▶ TRY IT: Write out, as an exact transcription, the line that has "SelectorProvider return type" and each line after it through the end of the data below.

Collected data entries:
################

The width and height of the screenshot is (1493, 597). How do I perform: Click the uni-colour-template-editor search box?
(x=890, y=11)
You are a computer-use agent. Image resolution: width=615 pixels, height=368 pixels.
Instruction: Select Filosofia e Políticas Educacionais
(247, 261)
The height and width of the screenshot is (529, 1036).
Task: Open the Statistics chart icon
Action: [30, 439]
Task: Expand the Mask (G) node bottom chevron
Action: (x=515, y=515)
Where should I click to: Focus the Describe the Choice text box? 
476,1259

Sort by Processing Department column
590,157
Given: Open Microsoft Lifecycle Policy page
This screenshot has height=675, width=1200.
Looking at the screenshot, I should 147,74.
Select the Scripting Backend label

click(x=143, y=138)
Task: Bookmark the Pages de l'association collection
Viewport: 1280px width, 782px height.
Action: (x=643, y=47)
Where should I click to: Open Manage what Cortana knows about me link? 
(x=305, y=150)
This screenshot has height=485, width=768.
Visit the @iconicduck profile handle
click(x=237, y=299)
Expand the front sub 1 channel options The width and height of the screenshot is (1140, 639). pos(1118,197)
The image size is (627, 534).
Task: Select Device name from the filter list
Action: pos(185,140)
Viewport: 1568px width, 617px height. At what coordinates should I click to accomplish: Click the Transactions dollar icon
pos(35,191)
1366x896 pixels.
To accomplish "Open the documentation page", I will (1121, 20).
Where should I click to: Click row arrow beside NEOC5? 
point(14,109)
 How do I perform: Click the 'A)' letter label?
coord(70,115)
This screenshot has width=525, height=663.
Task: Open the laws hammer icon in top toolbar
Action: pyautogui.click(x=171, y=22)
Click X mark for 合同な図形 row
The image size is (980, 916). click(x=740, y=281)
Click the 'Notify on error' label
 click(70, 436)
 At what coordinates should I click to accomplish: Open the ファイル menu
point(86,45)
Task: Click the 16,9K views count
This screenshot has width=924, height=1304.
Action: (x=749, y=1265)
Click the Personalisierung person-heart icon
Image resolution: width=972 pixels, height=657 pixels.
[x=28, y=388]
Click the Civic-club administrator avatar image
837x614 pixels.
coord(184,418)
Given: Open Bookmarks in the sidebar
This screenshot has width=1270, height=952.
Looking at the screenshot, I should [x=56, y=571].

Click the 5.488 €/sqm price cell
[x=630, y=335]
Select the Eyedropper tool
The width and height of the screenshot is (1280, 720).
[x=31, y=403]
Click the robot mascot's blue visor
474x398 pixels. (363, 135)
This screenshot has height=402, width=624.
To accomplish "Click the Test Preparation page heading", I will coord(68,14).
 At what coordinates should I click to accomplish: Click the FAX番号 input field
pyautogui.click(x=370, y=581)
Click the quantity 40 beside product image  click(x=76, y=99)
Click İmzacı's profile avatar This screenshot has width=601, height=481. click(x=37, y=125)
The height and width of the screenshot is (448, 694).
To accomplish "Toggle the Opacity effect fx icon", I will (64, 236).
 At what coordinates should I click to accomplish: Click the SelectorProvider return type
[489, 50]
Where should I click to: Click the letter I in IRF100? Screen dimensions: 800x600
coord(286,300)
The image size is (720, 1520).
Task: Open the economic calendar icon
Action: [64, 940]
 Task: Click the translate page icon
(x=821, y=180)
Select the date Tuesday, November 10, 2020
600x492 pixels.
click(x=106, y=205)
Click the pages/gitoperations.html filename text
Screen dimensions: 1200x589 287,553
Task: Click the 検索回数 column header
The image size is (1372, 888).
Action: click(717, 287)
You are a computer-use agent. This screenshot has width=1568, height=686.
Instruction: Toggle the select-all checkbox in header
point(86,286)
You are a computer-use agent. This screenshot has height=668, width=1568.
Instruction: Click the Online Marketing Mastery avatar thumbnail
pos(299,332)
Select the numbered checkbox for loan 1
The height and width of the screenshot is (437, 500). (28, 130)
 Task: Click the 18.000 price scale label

################

▶ WRITTEN RESPONSE:
 At what coordinates should I click to accomplish: Click the SelectorProvider return type
[489, 50]
Where should I click to: Click the letter I in IRF100? Screen dimensions: 800x600
coord(286,300)
The image size is (720, 1520).
Task: Open the economic calendar icon
Action: [64, 940]
 Task: Click the translate page icon
(x=821, y=180)
Select the date Tuesday, November 10, 2020
600x492 pixels.
click(x=106, y=205)
Click the pages/gitoperations.html filename text
Screen dimensions: 1200x589 287,553
Task: Click the 検索回数 column header
The image size is (1372, 888).
Action: click(717, 287)
You are a computer-use agent. This screenshot has width=1568, height=686.
Instruction: Toggle the select-all checkbox in header
point(86,286)
You are a computer-use agent. This screenshot has height=668, width=1568.
Instruction: Click the Online Marketing Mastery avatar thumbnail
pos(299,332)
Select the numbered checkbox for loan 1
The height and width of the screenshot is (437, 500). (28, 130)
 Task: Click the 18.000 price scale label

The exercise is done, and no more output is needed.